Definition: A function is bijective if it is both injective and surjective. //
Thus, if you tell me that a function is bijective, I know that every element in B is “hit” by some element in A (due to surjectivity), and that it is “hit” by only one element in A (due to injectivity). In the example of the school dance from lesson 7, this means that every girl has a dance partner, and every girl has only one dance partner (perhaps the best scenario).

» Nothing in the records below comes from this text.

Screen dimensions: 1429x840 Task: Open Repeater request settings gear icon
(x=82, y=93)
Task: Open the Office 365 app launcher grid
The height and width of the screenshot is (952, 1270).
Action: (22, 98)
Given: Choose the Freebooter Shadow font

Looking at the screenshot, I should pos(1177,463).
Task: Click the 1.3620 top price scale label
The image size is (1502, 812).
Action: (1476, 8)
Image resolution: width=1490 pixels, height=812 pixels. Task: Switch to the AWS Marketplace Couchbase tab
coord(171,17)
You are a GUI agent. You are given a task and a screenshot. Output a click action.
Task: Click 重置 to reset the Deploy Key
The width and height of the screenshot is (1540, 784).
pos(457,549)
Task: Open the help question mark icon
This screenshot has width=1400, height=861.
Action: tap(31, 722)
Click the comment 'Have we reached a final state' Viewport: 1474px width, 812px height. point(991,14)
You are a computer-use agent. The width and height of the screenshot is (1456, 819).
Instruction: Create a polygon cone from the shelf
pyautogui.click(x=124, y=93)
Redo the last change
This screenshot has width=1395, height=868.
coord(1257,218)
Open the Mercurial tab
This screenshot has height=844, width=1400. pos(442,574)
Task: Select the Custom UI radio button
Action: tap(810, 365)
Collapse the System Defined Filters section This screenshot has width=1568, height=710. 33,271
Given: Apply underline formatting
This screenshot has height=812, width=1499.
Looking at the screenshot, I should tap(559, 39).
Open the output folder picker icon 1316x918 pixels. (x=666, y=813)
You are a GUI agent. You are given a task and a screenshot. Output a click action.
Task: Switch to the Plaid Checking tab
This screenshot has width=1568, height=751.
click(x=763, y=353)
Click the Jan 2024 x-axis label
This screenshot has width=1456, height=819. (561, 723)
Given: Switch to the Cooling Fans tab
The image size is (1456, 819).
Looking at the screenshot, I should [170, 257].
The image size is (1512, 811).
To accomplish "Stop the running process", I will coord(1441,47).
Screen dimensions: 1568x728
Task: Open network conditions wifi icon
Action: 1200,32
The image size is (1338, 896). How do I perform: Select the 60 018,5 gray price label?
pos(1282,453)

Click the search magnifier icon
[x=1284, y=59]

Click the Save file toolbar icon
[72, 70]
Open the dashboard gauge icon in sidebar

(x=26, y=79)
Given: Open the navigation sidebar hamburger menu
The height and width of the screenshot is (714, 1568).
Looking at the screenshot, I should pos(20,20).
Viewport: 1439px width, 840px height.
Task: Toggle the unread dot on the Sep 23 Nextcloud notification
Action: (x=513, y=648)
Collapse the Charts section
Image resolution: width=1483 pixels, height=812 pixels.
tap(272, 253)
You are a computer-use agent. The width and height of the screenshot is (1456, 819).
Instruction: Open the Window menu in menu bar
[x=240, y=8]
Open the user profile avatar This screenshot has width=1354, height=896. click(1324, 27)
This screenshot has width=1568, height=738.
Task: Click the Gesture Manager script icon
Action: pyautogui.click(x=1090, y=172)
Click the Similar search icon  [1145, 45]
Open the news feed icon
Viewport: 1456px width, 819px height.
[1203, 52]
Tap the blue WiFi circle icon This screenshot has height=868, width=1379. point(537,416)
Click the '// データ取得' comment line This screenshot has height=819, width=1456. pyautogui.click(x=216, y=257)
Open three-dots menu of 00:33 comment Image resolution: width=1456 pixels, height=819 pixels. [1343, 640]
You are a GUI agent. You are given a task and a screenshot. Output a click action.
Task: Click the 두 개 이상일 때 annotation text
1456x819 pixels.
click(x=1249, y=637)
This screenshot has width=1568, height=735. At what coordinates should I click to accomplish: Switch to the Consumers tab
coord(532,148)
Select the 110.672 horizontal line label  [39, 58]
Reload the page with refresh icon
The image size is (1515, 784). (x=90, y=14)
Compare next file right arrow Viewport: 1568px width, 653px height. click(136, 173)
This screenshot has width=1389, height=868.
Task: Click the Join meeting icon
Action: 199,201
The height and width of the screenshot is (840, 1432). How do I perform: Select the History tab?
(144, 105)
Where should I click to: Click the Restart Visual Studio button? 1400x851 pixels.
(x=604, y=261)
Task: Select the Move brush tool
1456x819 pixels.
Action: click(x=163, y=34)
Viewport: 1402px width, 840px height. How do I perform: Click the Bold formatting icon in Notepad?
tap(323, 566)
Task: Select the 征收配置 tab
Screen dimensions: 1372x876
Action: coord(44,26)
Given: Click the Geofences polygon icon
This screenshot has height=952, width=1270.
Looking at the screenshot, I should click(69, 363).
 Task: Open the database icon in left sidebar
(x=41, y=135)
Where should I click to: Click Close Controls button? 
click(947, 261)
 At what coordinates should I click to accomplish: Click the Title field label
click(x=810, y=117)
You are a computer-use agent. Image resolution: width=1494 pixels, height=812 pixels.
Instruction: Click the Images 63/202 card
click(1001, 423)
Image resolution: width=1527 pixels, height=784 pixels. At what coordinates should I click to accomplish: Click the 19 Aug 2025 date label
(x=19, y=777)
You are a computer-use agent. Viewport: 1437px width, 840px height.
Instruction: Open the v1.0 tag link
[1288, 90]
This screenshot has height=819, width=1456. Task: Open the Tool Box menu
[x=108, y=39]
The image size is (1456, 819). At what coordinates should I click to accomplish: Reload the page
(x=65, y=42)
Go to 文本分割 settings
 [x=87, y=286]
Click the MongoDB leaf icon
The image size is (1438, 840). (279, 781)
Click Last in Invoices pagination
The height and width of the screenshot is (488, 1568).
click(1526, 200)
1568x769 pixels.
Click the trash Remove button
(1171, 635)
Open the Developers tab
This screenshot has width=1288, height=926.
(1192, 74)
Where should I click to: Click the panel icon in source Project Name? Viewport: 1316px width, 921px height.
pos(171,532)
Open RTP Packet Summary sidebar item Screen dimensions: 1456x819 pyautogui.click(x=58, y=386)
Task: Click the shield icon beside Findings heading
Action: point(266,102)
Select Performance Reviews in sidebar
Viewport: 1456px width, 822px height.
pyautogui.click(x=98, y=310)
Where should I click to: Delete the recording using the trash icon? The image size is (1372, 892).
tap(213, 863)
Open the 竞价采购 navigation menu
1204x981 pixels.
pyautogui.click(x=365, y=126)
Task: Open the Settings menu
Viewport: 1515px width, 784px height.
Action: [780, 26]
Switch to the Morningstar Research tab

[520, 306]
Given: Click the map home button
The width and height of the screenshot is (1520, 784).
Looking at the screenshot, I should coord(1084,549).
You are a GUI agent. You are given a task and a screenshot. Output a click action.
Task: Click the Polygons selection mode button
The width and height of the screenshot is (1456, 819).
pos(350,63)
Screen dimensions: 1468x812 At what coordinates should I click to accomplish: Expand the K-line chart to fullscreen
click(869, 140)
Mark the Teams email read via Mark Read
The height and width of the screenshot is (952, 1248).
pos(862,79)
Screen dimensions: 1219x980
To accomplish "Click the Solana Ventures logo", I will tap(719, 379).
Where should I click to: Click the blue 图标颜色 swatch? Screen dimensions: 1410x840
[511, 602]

When there is a bijective function from the set A to the set B, we say that A and B are in a “bijective correspondence”, or that they are in a “one-to-one correspondence”. This latter terminology is used because each one element in A is sent to a unique element in B, and every element in B has a unique element in A assigned to it. We use the word “correspondence” in this case because a “bijection” is a two-way street. By this I mean that if I can find a bijective function from A to B, then I can also find one from B to A. All I do is simply reverse the “direction” of the function. I define a new function from B to A by taking each element “b” in B and asking which unique element in A got mapped to it by our initial bijective function, and then send “b” to that element. We know that this makes sense (i.e., satisfies the rules of a function) because every element in B had something sent to it (so our function sends all elements in B to something in A), and also because each element in B will only be assigned one element in A (so that the second requirement of a function—that everything in the domain is only sent to one element in the codomain—is satisfied).
For the original definition of a bijective function in the lessons, see lesson 7, and for a discussion of how our notion of bijectivity is important for counting and studying infinity, see lesson 8.